Rolling Stone Magazine on the movie.
"Sinister high hokum..."
New York Times Book Review of 2005's source novel.

 

And I'm still trying to figure it out. Is No Country For Old Men as deep as the vast reaches of the galaxy (with added bolt guns) or does it have the gravitas and complexity of a stripped feather (with supplemental evil thatched roof-haircut)? Who can tell?

A critical smash! The ultimate Hollywood accolade (last Sunday)! But... but... Yes, two friends in the space of a few days both extolled the virtues of Cormac McCarthy's source novel ('biblical' was the word most used which didn't exactly pop my cork but biblical themes are perfectly suited to literature and movies; redemption, punishment, moral choices etc.) but I remain utterly befuddled. I liked the movie as a thriller. I'm just not sure what other layers are hidden to me that almost all other critics can plainly see. Maybe it's as simple as the movie just not being Transformers. Yes, metaphor abounds in this year's Best Film Oscar winner (from the eclectic Coen Brothers, who would have thunk it?) but is metaphor the key to this mass critical adoration of a movie fractionally removed (in story ambition) from the brothers' first, startling feature, Blood Simple? Yes, I know ninety nine one hundredths is a fraction too but allow me the 'fraction as very small amount' conceit.

Did I watch it with my brain hardwired to process only a damning literal interpretation?
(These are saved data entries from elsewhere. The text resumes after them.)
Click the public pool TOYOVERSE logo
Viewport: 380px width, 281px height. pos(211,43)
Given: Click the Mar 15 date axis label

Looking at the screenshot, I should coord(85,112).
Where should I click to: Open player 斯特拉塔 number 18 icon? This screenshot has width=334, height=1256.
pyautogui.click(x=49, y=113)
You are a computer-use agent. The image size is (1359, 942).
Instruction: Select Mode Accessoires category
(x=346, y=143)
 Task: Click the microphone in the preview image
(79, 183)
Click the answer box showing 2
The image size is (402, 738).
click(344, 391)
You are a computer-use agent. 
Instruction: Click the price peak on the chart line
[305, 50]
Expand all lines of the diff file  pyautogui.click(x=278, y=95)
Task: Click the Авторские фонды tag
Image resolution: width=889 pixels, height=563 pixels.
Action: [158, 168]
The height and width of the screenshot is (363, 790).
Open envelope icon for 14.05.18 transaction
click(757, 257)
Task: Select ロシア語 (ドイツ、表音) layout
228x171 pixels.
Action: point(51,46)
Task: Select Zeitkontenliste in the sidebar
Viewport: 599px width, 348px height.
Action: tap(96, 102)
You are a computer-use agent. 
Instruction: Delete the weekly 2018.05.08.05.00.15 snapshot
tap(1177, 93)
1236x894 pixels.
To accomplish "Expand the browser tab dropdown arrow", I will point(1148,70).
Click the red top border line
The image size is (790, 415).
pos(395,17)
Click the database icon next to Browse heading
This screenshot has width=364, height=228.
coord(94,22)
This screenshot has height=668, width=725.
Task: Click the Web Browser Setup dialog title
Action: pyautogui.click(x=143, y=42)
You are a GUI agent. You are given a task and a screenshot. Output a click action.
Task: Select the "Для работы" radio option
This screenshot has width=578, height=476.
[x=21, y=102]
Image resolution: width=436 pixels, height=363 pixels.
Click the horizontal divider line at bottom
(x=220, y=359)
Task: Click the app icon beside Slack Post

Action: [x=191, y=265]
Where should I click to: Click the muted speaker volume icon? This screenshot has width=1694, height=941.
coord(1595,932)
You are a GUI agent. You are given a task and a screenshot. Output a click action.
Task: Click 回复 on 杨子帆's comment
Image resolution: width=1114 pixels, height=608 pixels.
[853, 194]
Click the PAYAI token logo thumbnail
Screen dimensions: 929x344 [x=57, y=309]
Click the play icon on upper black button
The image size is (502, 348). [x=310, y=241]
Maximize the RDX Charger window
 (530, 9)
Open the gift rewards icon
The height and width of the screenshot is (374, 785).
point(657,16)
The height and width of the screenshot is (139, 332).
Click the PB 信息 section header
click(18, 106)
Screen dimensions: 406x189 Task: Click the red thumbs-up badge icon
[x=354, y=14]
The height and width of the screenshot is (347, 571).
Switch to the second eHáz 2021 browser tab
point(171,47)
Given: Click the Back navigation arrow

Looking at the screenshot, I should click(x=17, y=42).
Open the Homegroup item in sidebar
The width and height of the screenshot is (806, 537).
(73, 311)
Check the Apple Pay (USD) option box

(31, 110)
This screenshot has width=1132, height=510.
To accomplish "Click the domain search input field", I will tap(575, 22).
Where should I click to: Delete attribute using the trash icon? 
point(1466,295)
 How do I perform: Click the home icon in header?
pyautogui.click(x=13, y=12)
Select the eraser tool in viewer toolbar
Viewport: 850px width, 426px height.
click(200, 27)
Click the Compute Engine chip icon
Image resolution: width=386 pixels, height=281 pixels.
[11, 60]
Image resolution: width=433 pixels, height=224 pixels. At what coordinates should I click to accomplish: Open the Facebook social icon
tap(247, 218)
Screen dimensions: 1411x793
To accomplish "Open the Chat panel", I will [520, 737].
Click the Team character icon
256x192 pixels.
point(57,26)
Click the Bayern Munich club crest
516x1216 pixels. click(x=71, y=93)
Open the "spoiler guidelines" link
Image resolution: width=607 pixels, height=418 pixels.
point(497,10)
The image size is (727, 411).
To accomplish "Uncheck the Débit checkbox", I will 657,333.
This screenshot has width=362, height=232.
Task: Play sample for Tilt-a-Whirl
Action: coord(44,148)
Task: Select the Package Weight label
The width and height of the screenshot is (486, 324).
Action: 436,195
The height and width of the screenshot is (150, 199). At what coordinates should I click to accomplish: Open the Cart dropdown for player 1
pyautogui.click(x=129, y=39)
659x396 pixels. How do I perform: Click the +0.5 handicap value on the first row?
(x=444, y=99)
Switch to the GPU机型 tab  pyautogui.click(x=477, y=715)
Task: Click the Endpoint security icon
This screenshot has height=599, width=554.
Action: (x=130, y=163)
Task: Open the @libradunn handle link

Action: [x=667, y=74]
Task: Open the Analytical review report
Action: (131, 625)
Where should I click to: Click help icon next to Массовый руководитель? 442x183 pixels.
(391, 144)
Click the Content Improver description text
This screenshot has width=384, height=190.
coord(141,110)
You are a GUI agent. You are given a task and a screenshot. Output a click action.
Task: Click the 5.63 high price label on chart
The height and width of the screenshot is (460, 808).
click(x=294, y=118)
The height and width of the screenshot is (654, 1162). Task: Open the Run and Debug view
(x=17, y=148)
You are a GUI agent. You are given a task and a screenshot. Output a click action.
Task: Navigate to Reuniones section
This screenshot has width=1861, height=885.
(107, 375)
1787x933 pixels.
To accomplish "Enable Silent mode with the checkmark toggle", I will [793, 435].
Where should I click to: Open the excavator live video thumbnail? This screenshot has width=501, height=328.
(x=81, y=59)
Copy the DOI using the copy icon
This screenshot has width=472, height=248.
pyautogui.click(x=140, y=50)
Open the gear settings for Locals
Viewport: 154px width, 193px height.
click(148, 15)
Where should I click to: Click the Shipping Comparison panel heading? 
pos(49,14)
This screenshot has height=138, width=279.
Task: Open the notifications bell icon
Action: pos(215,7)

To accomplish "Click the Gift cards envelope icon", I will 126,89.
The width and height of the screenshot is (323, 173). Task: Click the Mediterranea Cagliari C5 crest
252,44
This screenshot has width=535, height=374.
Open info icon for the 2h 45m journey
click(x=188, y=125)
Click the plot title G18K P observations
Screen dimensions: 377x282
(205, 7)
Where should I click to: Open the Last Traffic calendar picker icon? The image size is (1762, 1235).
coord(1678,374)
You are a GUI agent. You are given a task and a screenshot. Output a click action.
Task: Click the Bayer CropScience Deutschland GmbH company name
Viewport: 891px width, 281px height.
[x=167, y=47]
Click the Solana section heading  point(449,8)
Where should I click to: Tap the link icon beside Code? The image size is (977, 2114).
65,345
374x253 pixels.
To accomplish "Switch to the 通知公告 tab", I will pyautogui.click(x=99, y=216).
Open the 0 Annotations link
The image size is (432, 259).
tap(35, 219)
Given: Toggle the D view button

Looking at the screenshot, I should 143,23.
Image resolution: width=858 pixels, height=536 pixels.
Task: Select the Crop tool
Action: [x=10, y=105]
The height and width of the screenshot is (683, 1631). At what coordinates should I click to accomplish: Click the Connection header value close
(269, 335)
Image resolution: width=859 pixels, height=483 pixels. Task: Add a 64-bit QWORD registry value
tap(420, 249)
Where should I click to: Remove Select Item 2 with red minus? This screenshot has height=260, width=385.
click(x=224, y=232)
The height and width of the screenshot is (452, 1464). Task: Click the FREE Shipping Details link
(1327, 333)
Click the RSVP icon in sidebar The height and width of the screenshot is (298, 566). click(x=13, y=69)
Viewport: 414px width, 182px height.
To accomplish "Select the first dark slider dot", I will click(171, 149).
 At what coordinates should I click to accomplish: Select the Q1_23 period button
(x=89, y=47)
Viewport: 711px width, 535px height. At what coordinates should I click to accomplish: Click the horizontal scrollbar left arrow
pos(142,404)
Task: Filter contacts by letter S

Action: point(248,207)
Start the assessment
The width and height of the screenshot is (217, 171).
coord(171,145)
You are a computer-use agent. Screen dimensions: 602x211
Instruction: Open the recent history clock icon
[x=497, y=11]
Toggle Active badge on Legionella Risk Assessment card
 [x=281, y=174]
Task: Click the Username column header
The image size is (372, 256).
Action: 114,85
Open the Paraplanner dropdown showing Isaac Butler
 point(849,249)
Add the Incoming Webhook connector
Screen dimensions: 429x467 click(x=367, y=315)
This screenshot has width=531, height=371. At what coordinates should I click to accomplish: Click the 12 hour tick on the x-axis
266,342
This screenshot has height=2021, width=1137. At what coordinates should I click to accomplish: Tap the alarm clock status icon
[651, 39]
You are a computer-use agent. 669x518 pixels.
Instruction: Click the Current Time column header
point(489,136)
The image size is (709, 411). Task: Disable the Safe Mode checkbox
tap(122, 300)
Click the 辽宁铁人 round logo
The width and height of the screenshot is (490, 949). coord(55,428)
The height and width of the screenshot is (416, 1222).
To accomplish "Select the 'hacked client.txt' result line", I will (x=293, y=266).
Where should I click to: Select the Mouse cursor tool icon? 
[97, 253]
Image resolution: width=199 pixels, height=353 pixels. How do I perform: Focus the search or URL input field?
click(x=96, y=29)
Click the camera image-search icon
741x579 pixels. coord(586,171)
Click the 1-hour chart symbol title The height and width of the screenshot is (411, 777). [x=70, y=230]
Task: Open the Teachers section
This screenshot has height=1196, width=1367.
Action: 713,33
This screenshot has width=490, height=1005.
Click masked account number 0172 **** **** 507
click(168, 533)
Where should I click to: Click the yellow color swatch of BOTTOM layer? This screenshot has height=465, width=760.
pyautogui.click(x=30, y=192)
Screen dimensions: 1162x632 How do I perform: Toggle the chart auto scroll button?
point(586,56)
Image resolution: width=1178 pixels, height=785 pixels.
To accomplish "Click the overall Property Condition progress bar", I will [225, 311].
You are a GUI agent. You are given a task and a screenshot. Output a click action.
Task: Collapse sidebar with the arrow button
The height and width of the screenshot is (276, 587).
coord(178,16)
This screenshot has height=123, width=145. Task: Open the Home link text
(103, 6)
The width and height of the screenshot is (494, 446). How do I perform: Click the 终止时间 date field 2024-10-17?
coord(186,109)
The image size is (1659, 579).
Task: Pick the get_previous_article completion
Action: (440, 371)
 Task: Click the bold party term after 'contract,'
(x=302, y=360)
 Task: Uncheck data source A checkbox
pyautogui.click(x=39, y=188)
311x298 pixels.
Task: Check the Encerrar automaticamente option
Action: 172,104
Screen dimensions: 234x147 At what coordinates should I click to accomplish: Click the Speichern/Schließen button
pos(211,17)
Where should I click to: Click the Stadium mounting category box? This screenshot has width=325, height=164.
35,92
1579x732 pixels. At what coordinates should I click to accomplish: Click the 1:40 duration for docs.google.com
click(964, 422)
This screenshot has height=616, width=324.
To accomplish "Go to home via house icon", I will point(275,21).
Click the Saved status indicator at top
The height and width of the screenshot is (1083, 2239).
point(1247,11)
If so, here's what all the critical and Oscar fuss is about: an unseen drug deal goes horribly wrong. A trailer park cowboy (Llewelyn? A Welsh cowboy?) stumbles on the money abandoned in the desert and he is subsequently pursued by an insane murderous Mexican thug called 'Sugar', spelled 'Chigurh'. Popping up with philosophical nuggets and always several light years behind the action is Tommy Lee Jones, the local sherrif, who waxes rhapsodic about the good old days. Now, have I missed anything? No Country For Old Men is a very beautifully shot story of a mad Mexican assassin whose method of human disposal is peppered with pre-bolt gun firing musings about fate (oh, profound!) and serendipity. Toss a coin? Is this movie (tails) faux-profound or (heads) is it really a work of cinematic genius? That's up to you and time. Me? I fall somewhere in between.

Javier Bardem as Anton Chigurh

The front and central performance of Anton Chigurh, for which actor Javier Bardem won a well deserved Oscar, is the spine of the movie. You can't keep your eyes off this man's eyes and when you have to, the haircut draws you in like some malevolent cat, claws beckoning, perched upon a killing robot. You really want to be a world away when this guy smiles. It's like he's rehearsed it from Alan Moore's The Killing Joke. After his first on screen victim's demise (you sort of understand he may have murdered before, you think?), he lets out a clenched teeth breath that brought to mind (disturbingly even for me) the post coital hiss of exhaled cigarette smoke and the breathy satisfaction of a job well done. Well, he did kill the guy lying down. And that haircut...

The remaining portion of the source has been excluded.